Of course, even if critics believe that marketing is misplaced does not necessarily mean it should be banned, but it could be a source of "problems" (or, at least, a basis for criticisms of various aspects of marketing practice).

So starting with the long-accepted definition of marketing, the marketing concept, the definition of "misplaced marketing" consists of two prongs that are both broad and simple. First, marketing can be misplaced in the sense that it is "lost" or missing when a business, government agency, non-profit organization or other group could (or should) follow the basic dictates of a marketing perspective but does not. In these instances, marketing tools or tactics are used without reference to the strategy or perspectives of a marketing orientation. Second, marketing can be misplaced in the sense of it being used in the "wrong" place. In these instances, it could be "properly" used and applied for a product or service, but amorally, in that the context or products or marketing benefits for consumers might be detrimental to a societal interest or, at least, detrimental to the interests and values posed by critics of business practices.

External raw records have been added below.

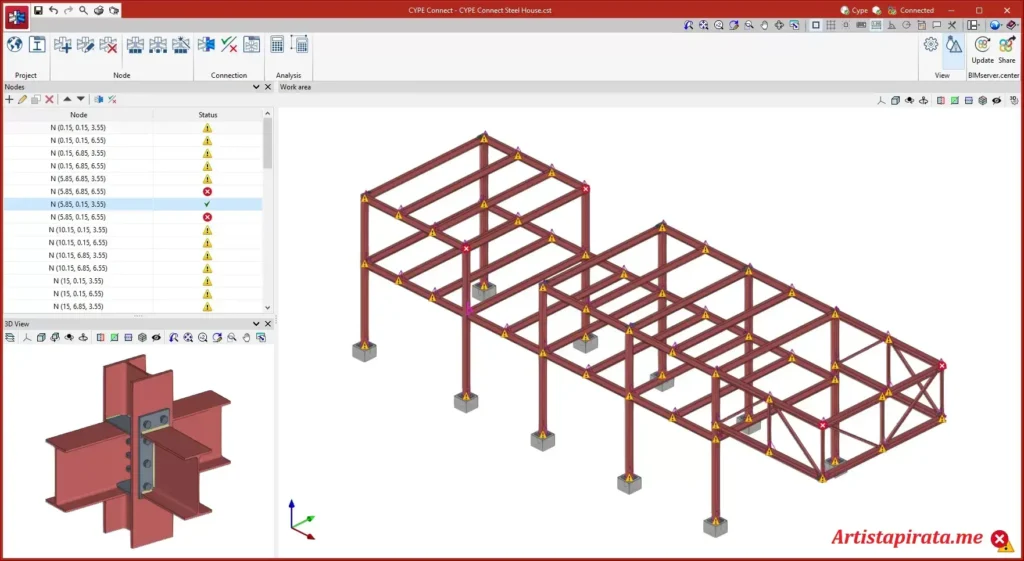Toggle the warnings display in View group
This screenshot has height=561, width=1024.
[954, 45]
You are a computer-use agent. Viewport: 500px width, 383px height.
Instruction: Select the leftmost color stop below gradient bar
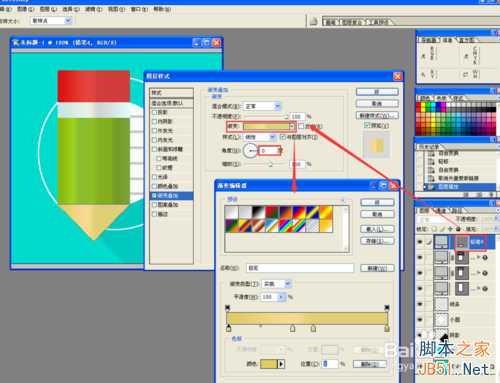[x=229, y=328]
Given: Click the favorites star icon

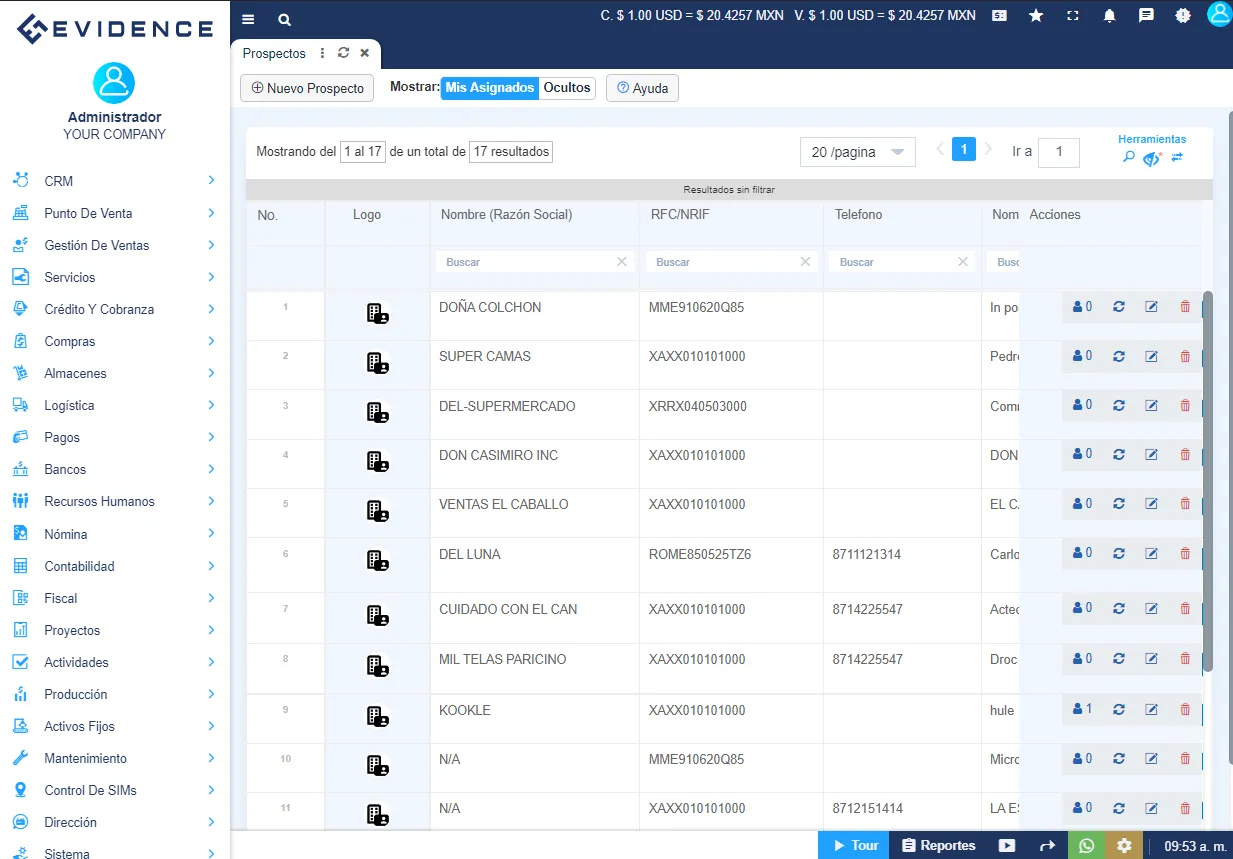Looking at the screenshot, I should (x=1036, y=16).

When I coined the term "misplaced marketing," it was to be a broad perspective for all times that marketing could be misplaced because it is misapplied, misused, abused, or simply the focus of social criticisms. Of course, many firms can be (and are) successful by following a production orientation, depending on either market power or luck. Government and non-profit organizations do not need to be successful in the business sense, but the public might be better served if they did not misplace marketing perspectives in planning activities. And in many cases, firms might be better off (at least in the public relations sense) if they did not use all marketing tools since the marketing could readily become the focus of public criticisms or products or services that various activists do not like. The modern marketing concept might say to "satisfy consumer needs," but misplaced marketing shows that marketing practice does not always put the concept to its best use. And, in the end, consumers or society are not "satisfied."